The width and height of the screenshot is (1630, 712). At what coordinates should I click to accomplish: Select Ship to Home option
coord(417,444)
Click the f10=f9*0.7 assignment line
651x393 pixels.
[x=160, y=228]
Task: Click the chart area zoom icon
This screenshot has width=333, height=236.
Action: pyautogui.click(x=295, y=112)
····················
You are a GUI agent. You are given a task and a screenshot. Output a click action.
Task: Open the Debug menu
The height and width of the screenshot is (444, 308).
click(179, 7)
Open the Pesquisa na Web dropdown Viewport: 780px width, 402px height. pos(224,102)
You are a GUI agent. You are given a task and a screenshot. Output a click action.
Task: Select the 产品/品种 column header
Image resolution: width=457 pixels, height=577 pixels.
····················
* [WORK TASK]
Go to the line in the material above that contains "Open the Pesquisa" and copy exactly from there through the line that contains "Image resolution: width=457", stopping after it.

* [SOLUTION FOR THIS EXERCISE]
Open the Pesquisa na Web dropdown Viewport: 780px width, 402px height. pos(224,102)
You are a GUI agent. You are given a task and a screenshot. Output a click action.
Task: Select the 产品/品种 column header
Image resolution: width=457 pixels, height=577 pixels.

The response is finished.